"Big Data" technology: getting hotter, but still too hard
What should the industry do to help developers?
Published 09:13, 17 May 11
“Big Data” is coming up more often on the agendas of key vendors, as well as some of the more advanced users of information management technology. Although some of this increased activity reflects PR calendars - companies promote new offerings in the Spring - there’s more than that going on.
The range of design patterns that fall under this large umbrella are genuinely on the increase in a wider range of usage scenarios, driving continuing innovation from both technology providers and users. In part because of the frequent use of open source technology such as Apache Hadoop to implement “Big Data,” this is the type of innovation the industry most needs at this early stage of the market.
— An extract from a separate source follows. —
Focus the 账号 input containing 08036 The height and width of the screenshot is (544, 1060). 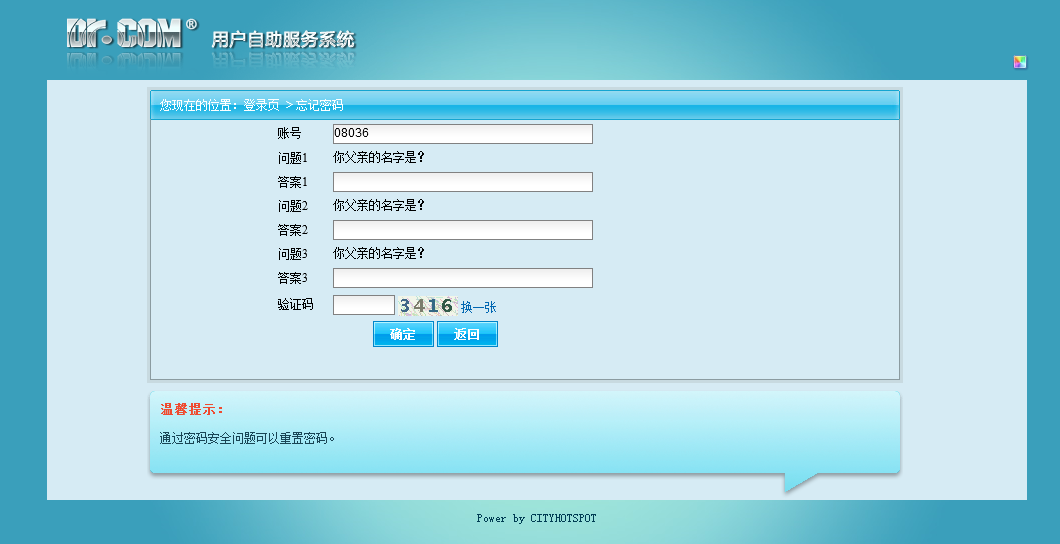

A few key data points:
- I attended last week’s IBM “Big Data” Symposium at the Watson Research Labs, together with a number of other Forrester analysts and a number of IBM customers. Among the analysts attending was Brian Hopkins, who blogged about it last week. We saw a number of interesting examples of “Big Data,” including those cited by a users’ panel including Illumina, eZly, Dr. Carolyn McGregor of the University of Toronto Institute of Technology, and Acxiom. We also heard how IBM had applied Hadoop inside Watson, which recently won at Jeopardy.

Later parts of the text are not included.